Well, strict print standards have been a swell idea in the past, but I have to say that given the publishing realities of the 21st Century, they're more than a bit outdated. With the advent of computers and online publishing, there's just no reason to sweat the small stuff, like margins and line indentations at the beginnings of paragraphs. Today's publications are often designed to be dynamic to some extent, adapting to the preferences of the reader. In this realm, picky formatting standards are irrelevent.
If you're going to be picky about formatting and ignore advances in publishing technology, you ought to at least be consistent about it. In different editions, the Publication Manual changes its mind about these little things, one year saying that it has to be done a certain way and the next year saying that if it's done the old way it's wrong. Shucks, this stuff is not God-given morality! It's not right and wrong, it's margins!
In my academic and professional business writing, I'm pretty strict about grammar and punctuation. Heck, I've written up standards on report writing myself. The thing is, when I wrote those standards, I knew that the people reading the standards needed clear guidance, so I wrote a manual that was easy to read and even had some entertaining examples to keep the readers from gnashing their teeth down to the roots.
The problem with this Publication Manual is that it's got no style.
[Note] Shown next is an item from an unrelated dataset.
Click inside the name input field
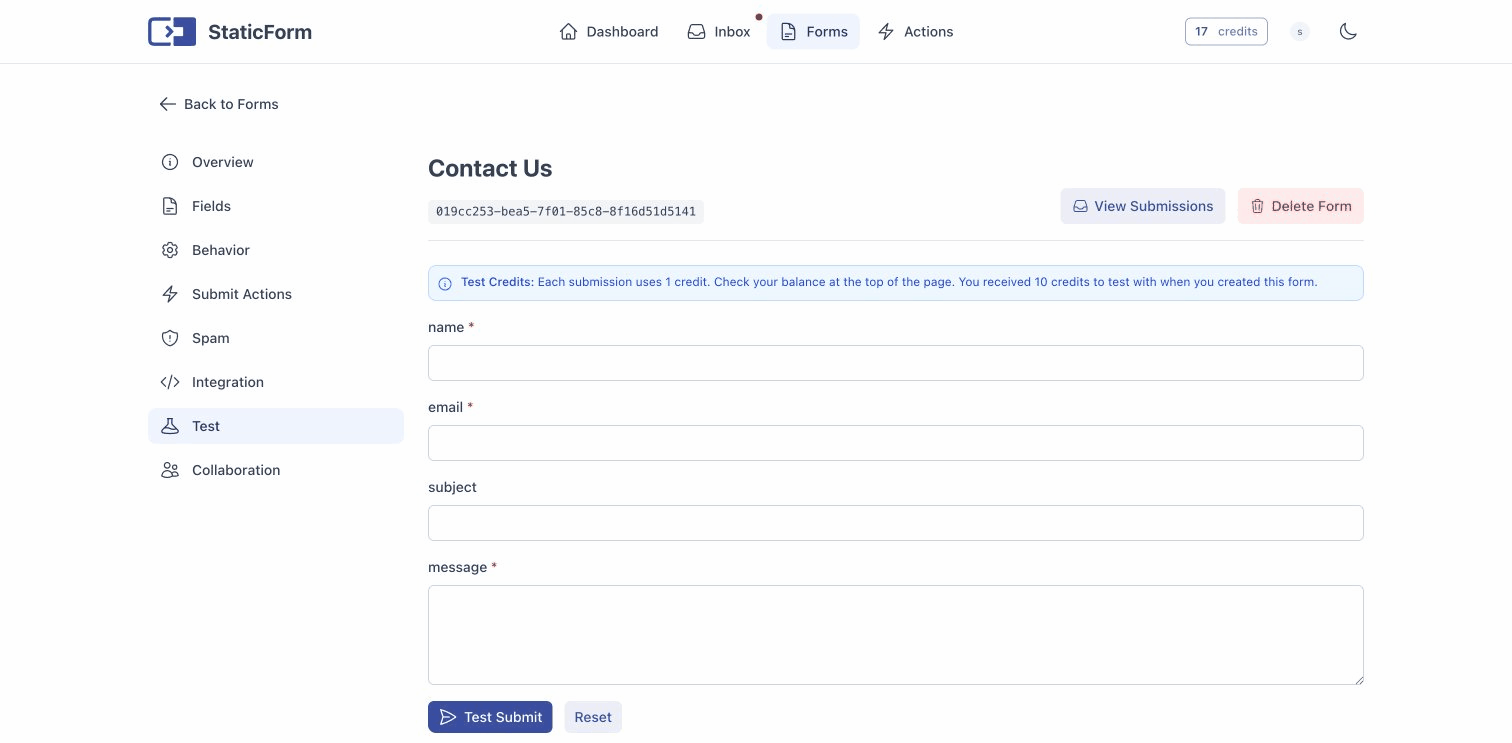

By that I mean two things. First, it's as dry as the Gobi desert. More importantly, it's unclear and incomplete.
If you're going to write up a set of standards for academic writing, you better bloody well have some sort of idea about what kinds of things academics write. In the case of this particular manual, for example, you should take into account the full breadth of psychological writings. Not this manual. It focuses on the quantitative clinical to the neglect of the qualitative case study.
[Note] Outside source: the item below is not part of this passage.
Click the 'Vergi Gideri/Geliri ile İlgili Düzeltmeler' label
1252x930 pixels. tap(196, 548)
For example, there's no real guidance for a standard approach to incorporating the statements of interviewed respondents into the text of a paper. Oh, sure, there's a section on quotations, but its standards are designed for quotations from other published sources, not for original material. I work with original interviews, and in my experience, the standards of this Publication Manual only make the incorporation of the material more awkward.
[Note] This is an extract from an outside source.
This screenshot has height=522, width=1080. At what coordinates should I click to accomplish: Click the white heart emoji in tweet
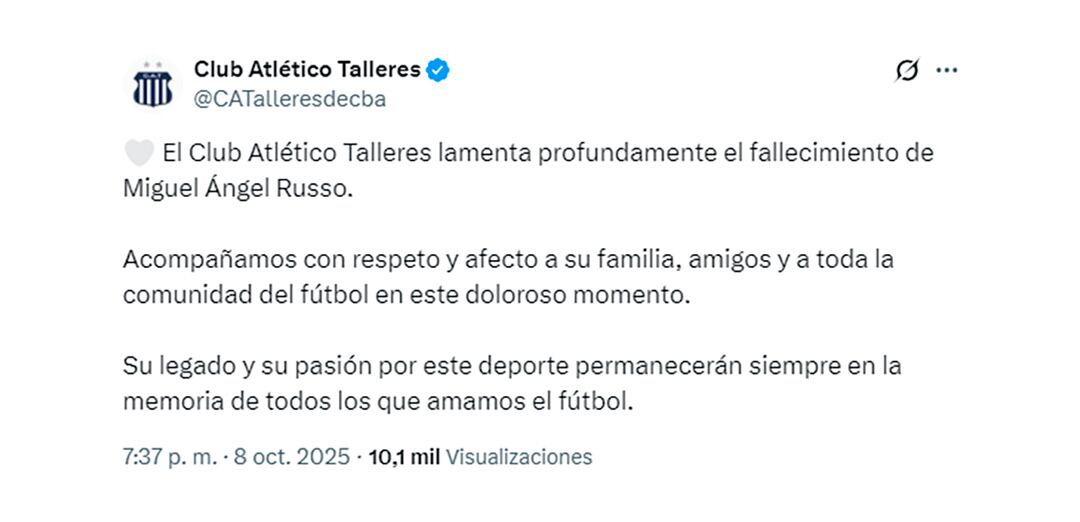[x=138, y=154]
Even more fundamental a problem is the whole publish-or-perish publication racket upon which this manual is based. It's outdated, and any academic worth his or her funny looking robes ought to know that. In spite of the growth of the Internet as a means of sharing information, academia remains attached to the old idea of pricey professional printed journals. They're edited by scrupulous folks who separate the wheat from the chaff, and that's all well and good, but the fact is that the old journal system keeps information out of the hands of ordinary folks, who often have to go to university libraries to request loans from other libraries to make grainy photocopies to read just to see if a piece of research is what it appears to be in the abstract.
It's high time that these publications got out of the expensive print business and published their material exclusively online. If journals went completely online, their articles could be read by millions instead of just a few thousand. The information could be used more effectively by students, academics and professionals.
The great thing about online publications is that they can easily be reformatted by readers to meet their own particular needs. The margins, fonts, spacing, etc. of a good basic web page can be changed by anyone to suit any particular needs. No, there wouldn't be any need for nit-picking formatting standards of the sort dictated by this dinosaur of a Publication Manual. The important stuff, like good writing and good ideas, would be allowed to shake themselves loose from the years of library dust collected from years of disuse.